De man verweert zich. De man stelt dat de redenen waarvoor partijen destijds de overlijdensrisicoverzekering hebben afgesloten nog steeds aanwezig zijn. Als één van partijen mocht komen te overlijden, valt een inkomen weg waardoor de andere partij de kosten van de kinderen zelf moet dragen. De uitkering van deze verzekering vangt het wegvallen van het inkomen op. De man vindt het in het belang van de kinderen dat de verzekering wordt voortgezet. Volgens de man heeft de vrouw geen enkel rechtens te respecteren belang bij haar vordering. De man betwist dat er sprake is van een onrechtmatige daad. Zijn handelen is niet onrechtmatig, er is geen causaal verband en er is geen schade.
4.5.
De rechtbank is van oordeel dat een onrechtmatige daad niet is komen vast te staan. Daartoe overweegt de rechtbank dat de vrouw haar vordering gegrond heeft op artikel 3:296 van het Burgerlijk Wetboek (BW) in samenhang met artikel 6:162 BW. Uit artikel 6:162 BW volgt dat er moet worden voldaan aan een vijftal vereisten om een onrechtmatige daad aan te kunnen nemen, te weten: onrechtmatige daad, toerekenbaarheid van de daad aan de dader, schade, causaal verband tussen daad en schade en relativiteit. Naar het oordeel van de rechtbank is aan deze vijf vereisten niet voldaan. De vrouw stelt tegenover de betwisting door de man onvoldoende waaruit het onrechtmatig handelen van de man in de vorm van een inbreuk op haar recht tot zelfbeschikking zou bestaan. Ook is niet gesteld welke schade de vrouw lijdt bij het laten doorlopen van de overlijdensrisicoverzekering. De vrouw heeft immers niet betwist dat de redenen waarom partijen destijds deze verzekering hebben afgesloten, namelijk zorgen voor financiële zekerheid voor de kinderen, nog bestaan.
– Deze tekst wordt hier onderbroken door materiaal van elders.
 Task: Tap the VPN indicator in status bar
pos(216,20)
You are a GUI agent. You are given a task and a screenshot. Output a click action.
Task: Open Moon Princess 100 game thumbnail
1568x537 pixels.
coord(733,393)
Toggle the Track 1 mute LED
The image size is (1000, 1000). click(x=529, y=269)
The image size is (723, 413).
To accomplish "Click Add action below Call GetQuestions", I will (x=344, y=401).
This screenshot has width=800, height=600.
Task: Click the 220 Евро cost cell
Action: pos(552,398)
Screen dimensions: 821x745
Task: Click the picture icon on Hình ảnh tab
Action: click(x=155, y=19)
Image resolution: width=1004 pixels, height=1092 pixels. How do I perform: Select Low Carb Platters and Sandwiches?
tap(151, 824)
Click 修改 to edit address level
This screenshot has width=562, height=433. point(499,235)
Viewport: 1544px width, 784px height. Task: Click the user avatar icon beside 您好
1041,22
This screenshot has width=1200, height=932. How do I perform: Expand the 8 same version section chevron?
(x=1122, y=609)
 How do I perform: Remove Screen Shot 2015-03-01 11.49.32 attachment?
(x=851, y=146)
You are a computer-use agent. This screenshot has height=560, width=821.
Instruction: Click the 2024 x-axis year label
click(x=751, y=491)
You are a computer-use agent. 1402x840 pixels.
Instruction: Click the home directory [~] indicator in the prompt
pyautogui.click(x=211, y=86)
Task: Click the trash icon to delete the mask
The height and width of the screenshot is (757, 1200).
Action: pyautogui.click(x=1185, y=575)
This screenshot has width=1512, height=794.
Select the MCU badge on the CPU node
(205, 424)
De rechtbank wijst de vordering af.
4.6.
Proceskosten
4.6.1.
Nu partijen deels in het gelijk en deels in het ongelijk zijn gesteld, zal de rechtbank de kosten compenseren.

5.De beslissing

De rechtbank
5.1.
veroordeelt de man tot betaling aan de vrouw van een bedrag van € 5.924,-;
5.2.
verklaart dit vonnis tot zover uitvoerbaar bij voorraad;
5.3.
compenseert de kosten van deze procedure tussen partijen, in die zin dat iedere partij de eigen kosten draagt;
5.4.
wijst het meer of anders gevorderde af.
Dit vonnis is gewezen door mr. J.H.J. Evers en in het openbaar uitgesproken door mr. B. de Vos, in tegenwoordigheid van de griffier, mr. S.J. van der Veen, op 30 maart 2022.